[Opening PASSAGE SHOWN section]
It seems most of the stories here are from people with a lot of time in service. I think that for most providers the way that it mental damage occurs is a slow grind rather than a fast break. I’ve only been doing this for eight months. The usual reaction I’ve seen when new guys complain in EMS is that a 20 year paramedic says something like “You ain’t even started yet! Talk to me in 5 years!” or something of the sort.
I’m new to this field, that’s true, but I do experience the things we all experience. I run the calls, I see the patients, I see the outcomes, I hear the pleas. And I can see them at night when I’m alone. We ran a call for a man who had overdosed on heroin, called in by his girlfriend. We took him in and saved him. The next week, we ran a call to the same house for a woman who had overdosed on heroin. It was her, his girlfriend who had called us the week before. We got there, rigors. She was gone.
Her boyfriend was hysterical, crying his eyes out while his tears landed on the track marks dotting his arms. I helped PD check the house for any additional drugs. I opened a door, and stepped into a room with a bunk bed, pink wallpaper, and toys littering the floor. At the ER, I was standing with my patient when another patient is brought in. He’s quickly put behind a curtain, but the smell is unmistakable. The hospital refuses to take him, and the crew that brought him in has to take him to another hospital. I helped them load him up.
He did not have a face. Cancer had eaten it. Blood was all over his face, his nose was gone, his mouth was gone, I couldn’t visually find his jaw, something that may have been his eye was stuck to his cheek. He had a white beard. Later, we left the hospital and we pulled into a gas station to fill the truck up. There was a man with a white beard there and I flinched when I saw it. I still remember that smell, and I’ve dreamed about that man twice.
But the worst was a call we ran just the other day. Cardiac arrest, for an old man with body-wide shingles. He was in chronic pain. He had stated to his family that he did not want to be resuscitated but they didn’t have a DNR. They begged us, they pleaded with us, to let him go. “He’s hurting, he’s always hurting.” But we had to work him. When we got him back, his wife and daughters didn’t smile, they didn’t celebrate, they didn’t breathe sighs of relief. They cried. They didn’t have a DNR.
What could we do? And how am I supposed to tell myself I helped him when all I did was further his suffering? How is the family supposed to see me as anything other than a tyrant for not honoring his wishes and bringing him back to his own personal hell because he didn’t have a fucking piece of paper signed and notarized? This field is demanding, but I take pride in my work. At the same time though, I don’t know if this is for me.
[Closing PASSAGE SHOWN section]
• **WHAT YOU NEED TO DO**:
(a) According to the EMS account, how long has the writer been doing this work?
(b) In the EMS account, list each thing the writer names in the sentence that begins "I run the calls".
[Opening DATA FOR ANALYSIS section]
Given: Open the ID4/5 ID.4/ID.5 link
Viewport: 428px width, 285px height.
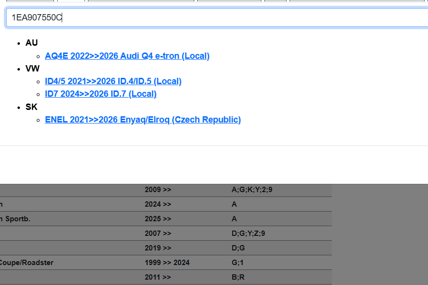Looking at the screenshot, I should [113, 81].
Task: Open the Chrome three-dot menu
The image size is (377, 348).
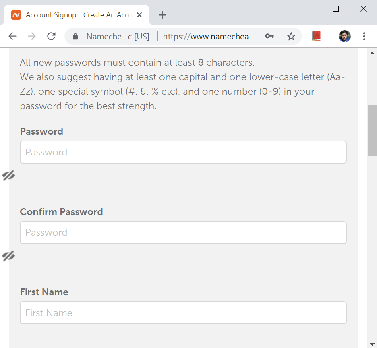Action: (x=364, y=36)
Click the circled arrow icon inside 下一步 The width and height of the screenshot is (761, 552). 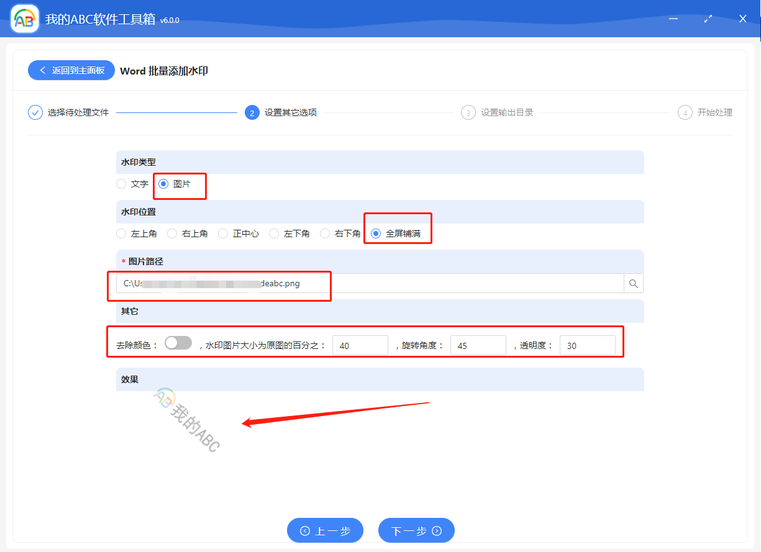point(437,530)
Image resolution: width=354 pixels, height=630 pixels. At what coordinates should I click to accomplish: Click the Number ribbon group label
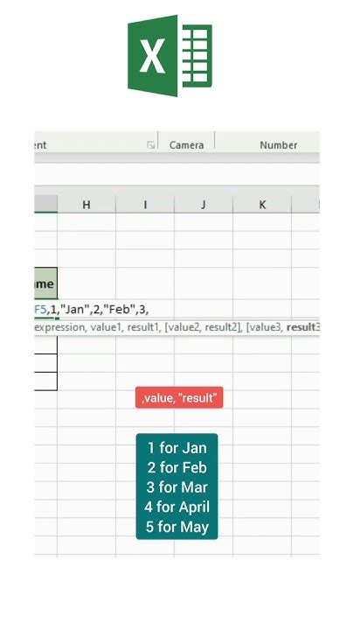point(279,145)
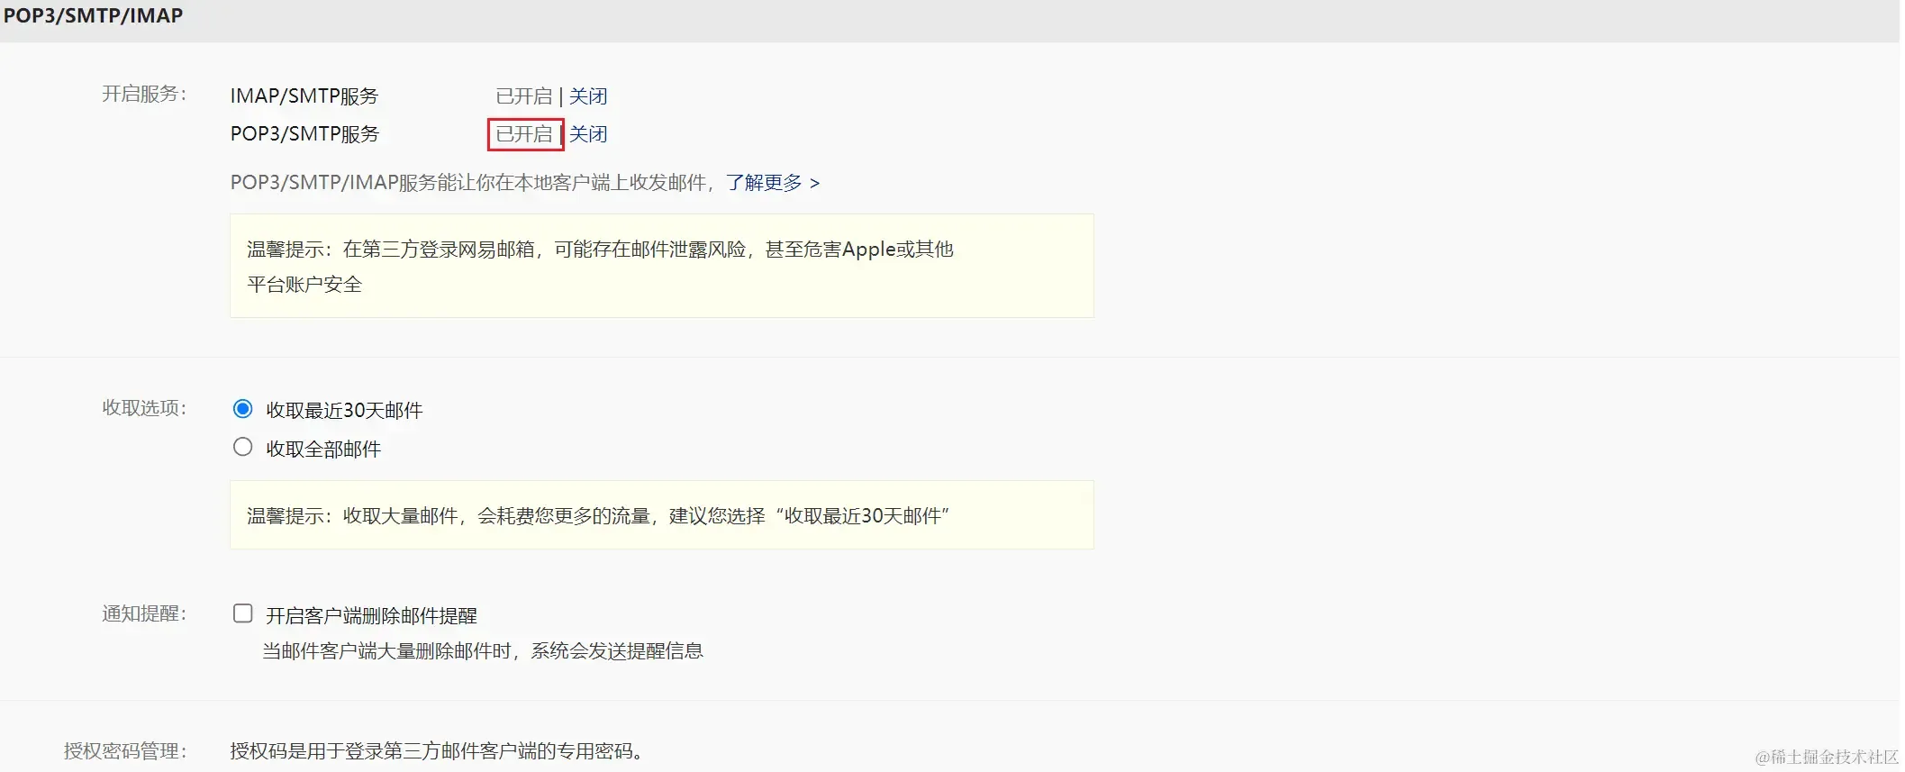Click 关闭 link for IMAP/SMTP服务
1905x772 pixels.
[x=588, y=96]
[Closing DATA FOR ANALYSIS section]
• **OUTPUTS IN ORDER**:
(a) Eight months.

(b) Running the calls, seeing the patients, seeing the outcomes, and hearing the pleas.